Galgo – A partir desse momento (Setembro de 2015), que foi logo no início e que juntamente com o Alive e com o Sziget foram ao ar livre, pretendemos experimentar palcos mais pequeninos, como por exemplo os Maus Hábitos no Porto ou em Lisboa o Musicbox, foi interessante não só os concertos, como as viagens que fazemos juntos. Viajar só nós, com as nossas coisas, para sítios diferentes.

O do Jameson Urban Routes, o ano passado, foi muito fixe. Não só por termos casa cheia, mas também pela qualidade de som que oferece o Musicbox. Funciona como a nossa casinha, pelo que é normal. No Porto também somos muito bem recebidos, em Guimarães, tanto no Mucho Flow como na Missa do Coelho sentimos um carinho muito especial lá. Também nos recordamos do concerto no Bar Alfa, em Leiria, todos a tocar bem juntos, em círculo, a ver o que cada um estava a fazer. Tocar em círculo não só liberta-nos de algum nervosismo, como permite concentrar mais a nossa energia e explodir um bocadinho mais. Nesse concerto, ao fim da segunda música a Tokutum, já estávamos todos cheios de pica, uma energia tão intensa.

Às vezes a nossa atitude pode ser um bocado introvertida, mas os Galgo pretendem dar sempre o máximo, fazer a festa e concentração total é essa a nossa postura.

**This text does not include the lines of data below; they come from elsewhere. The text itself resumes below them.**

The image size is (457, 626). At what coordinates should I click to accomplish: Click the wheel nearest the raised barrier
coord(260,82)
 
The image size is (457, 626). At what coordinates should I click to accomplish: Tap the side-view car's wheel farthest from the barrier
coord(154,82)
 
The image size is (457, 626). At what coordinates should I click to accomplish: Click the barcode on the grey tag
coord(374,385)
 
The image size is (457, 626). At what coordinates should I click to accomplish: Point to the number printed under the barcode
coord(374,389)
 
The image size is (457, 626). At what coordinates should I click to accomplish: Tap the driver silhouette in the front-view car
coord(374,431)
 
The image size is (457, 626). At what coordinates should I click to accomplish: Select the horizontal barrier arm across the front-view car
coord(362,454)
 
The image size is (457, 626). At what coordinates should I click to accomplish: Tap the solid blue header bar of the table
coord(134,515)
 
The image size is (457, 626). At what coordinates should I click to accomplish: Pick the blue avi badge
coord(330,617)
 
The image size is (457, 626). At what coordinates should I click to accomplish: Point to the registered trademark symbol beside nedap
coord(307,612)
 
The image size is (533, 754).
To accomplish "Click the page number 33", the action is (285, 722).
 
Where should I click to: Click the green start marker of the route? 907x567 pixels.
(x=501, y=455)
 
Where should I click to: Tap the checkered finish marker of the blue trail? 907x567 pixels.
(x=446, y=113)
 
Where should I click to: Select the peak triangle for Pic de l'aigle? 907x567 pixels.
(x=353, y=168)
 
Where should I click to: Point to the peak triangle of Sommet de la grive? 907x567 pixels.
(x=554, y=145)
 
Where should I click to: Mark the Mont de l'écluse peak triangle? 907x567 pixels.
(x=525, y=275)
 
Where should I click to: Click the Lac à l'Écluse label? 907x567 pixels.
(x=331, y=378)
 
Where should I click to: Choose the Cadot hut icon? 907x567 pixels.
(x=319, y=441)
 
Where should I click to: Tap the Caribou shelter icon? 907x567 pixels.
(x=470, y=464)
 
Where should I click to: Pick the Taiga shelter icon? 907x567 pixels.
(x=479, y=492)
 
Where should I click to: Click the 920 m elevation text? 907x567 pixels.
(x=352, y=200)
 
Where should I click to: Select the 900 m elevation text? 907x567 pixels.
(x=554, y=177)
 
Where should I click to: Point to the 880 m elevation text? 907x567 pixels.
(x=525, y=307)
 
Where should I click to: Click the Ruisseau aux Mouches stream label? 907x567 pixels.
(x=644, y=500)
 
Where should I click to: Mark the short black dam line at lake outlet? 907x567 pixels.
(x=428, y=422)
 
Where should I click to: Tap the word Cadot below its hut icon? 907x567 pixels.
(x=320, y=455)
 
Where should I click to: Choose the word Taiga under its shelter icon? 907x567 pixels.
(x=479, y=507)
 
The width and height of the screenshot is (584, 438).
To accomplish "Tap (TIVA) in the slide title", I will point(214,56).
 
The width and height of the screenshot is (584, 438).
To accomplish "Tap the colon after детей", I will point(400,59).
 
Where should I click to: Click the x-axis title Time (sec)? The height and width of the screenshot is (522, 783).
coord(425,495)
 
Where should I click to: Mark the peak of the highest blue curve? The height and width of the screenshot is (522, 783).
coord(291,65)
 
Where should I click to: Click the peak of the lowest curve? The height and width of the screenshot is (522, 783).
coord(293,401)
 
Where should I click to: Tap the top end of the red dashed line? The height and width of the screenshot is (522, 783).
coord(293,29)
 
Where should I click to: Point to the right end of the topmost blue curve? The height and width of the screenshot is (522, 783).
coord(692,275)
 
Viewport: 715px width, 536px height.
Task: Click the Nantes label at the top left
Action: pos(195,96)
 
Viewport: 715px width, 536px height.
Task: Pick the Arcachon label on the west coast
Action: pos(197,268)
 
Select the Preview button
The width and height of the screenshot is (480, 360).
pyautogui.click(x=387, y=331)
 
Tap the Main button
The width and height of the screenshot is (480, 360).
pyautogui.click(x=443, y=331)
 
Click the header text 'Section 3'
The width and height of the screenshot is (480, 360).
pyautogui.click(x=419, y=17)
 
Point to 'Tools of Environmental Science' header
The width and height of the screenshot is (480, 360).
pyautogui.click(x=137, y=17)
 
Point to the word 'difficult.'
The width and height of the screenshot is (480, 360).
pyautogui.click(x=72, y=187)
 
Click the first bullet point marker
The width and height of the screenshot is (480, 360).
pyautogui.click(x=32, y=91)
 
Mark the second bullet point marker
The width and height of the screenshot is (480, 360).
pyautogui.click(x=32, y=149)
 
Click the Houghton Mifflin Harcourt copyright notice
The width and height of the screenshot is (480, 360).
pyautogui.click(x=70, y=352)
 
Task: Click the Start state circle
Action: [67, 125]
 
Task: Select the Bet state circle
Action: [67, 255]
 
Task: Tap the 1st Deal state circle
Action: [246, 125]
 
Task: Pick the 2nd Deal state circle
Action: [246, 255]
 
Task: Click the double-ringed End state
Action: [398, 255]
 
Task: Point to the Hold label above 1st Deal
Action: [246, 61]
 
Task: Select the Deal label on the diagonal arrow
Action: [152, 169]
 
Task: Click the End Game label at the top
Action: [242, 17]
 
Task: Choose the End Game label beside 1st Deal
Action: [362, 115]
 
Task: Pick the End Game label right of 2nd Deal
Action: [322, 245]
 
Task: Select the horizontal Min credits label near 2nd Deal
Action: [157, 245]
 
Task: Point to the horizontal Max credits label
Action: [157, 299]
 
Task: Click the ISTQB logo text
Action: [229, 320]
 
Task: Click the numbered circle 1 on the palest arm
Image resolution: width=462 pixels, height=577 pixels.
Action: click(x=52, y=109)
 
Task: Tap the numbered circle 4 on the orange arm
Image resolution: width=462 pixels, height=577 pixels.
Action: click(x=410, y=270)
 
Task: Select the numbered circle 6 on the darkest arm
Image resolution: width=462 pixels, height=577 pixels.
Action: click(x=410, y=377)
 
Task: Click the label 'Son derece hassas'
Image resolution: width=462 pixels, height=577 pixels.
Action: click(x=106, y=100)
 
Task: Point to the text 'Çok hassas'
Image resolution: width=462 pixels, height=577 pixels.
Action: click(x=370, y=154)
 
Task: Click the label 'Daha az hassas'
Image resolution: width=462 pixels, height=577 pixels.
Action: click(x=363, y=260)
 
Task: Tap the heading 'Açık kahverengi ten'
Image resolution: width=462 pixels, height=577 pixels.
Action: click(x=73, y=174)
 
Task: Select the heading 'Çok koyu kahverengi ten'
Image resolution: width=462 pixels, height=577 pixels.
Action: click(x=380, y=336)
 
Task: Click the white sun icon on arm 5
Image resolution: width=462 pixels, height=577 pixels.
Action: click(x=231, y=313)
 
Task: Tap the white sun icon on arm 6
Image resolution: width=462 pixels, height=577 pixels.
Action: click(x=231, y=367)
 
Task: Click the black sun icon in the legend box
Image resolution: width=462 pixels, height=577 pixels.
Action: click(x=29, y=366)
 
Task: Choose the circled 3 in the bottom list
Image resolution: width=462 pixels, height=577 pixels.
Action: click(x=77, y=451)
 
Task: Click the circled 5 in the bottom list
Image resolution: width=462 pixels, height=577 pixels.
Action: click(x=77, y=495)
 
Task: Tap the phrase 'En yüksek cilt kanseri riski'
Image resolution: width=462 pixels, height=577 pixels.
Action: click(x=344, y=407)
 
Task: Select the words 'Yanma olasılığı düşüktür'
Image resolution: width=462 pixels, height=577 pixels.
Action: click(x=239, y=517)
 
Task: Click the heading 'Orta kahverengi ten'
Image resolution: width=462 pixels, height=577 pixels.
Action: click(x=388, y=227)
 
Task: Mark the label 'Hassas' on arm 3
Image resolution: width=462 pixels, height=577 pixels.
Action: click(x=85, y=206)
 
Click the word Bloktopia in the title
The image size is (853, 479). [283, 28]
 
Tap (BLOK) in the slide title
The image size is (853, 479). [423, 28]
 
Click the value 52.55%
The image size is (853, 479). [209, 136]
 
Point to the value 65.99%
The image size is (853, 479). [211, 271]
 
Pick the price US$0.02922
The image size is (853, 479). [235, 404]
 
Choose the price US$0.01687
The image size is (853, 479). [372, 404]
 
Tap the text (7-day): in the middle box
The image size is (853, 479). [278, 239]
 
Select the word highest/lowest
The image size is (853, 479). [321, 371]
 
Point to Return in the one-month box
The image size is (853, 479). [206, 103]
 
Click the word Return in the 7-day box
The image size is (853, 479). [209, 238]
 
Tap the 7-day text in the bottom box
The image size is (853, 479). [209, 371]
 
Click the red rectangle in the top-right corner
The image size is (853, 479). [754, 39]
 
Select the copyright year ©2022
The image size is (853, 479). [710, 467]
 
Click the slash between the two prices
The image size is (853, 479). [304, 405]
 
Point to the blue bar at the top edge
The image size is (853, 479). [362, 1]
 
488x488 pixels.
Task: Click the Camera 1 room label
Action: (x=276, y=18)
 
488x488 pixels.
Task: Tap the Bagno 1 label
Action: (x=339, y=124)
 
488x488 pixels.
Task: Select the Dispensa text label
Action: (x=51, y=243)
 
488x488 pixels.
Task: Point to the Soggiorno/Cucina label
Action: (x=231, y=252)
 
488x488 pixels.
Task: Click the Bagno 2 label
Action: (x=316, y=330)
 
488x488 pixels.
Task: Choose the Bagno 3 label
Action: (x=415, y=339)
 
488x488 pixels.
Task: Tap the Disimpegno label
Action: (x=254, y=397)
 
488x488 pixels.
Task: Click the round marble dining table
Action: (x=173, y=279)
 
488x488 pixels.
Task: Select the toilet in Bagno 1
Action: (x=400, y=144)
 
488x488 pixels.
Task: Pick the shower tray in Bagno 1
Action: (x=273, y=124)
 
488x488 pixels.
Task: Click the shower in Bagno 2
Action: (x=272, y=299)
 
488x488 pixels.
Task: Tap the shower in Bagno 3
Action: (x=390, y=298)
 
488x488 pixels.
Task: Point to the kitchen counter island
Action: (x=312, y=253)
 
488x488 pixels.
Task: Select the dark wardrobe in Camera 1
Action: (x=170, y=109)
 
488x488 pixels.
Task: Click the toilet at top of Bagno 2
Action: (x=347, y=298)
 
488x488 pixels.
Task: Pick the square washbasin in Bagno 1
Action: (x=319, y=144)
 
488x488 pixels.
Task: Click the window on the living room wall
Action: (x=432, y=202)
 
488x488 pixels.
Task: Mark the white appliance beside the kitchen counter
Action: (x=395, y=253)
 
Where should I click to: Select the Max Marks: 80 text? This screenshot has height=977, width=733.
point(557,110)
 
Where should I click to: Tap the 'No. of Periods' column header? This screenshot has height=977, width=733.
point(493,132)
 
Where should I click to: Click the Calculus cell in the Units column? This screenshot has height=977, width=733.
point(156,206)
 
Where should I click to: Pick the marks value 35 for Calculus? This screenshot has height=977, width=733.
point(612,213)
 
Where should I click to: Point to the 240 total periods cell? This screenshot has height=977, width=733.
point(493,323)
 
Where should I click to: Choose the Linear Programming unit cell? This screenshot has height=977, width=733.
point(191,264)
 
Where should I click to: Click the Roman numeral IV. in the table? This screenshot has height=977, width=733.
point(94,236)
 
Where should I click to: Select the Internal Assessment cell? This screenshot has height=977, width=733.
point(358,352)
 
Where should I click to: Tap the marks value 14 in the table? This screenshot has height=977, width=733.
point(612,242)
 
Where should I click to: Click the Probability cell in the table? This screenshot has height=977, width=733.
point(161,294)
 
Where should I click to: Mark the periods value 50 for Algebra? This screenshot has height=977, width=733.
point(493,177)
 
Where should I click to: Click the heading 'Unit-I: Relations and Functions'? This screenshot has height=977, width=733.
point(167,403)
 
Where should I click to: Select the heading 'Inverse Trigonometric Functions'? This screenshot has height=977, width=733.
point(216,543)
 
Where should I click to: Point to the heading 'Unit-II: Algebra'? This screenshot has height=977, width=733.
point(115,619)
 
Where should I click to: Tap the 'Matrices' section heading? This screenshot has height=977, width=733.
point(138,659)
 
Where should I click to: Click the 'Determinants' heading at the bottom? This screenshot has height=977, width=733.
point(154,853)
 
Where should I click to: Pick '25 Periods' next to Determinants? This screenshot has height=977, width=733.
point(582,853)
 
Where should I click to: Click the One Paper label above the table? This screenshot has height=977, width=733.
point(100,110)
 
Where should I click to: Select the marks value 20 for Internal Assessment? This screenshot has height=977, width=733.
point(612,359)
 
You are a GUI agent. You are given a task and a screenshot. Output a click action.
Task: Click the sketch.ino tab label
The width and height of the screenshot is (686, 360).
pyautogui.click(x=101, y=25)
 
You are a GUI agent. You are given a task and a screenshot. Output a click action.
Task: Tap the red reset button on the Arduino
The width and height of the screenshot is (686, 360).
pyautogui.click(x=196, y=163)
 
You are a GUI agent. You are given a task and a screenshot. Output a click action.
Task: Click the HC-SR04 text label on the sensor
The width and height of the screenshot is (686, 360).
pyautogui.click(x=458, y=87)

Concentrados no que estamos a fazer, porque após os ensaios queremos sempre sentir a coisa, dá sempre para nos divertir, estar com a pica.

MDX – Recordando esse concerto do Bar Alfa, não sentem a necessidade de experimentar, nem que seja somente a disposição do palco?

Galgo – Por muito que queiramos estar a experimentar novas configurações, nem sempre é possível, pelos condicionamentos do palco ou outros. Poderíamos tocar de costas para o público como acontecia com os The Jesus and the Mary Chain, mas aí teríamos que crescer mais um bocadinho, mas gostaríamos muito de um dia tocar em círculo no meio do público. Seria muito bom fazer isso na apresentação do disco no dia 29, mas não sabemos se isso será possível. Se calhar faremos ali uma bolinha, para ficarmos mais próximos um dos outros, bem juntinhos (risos).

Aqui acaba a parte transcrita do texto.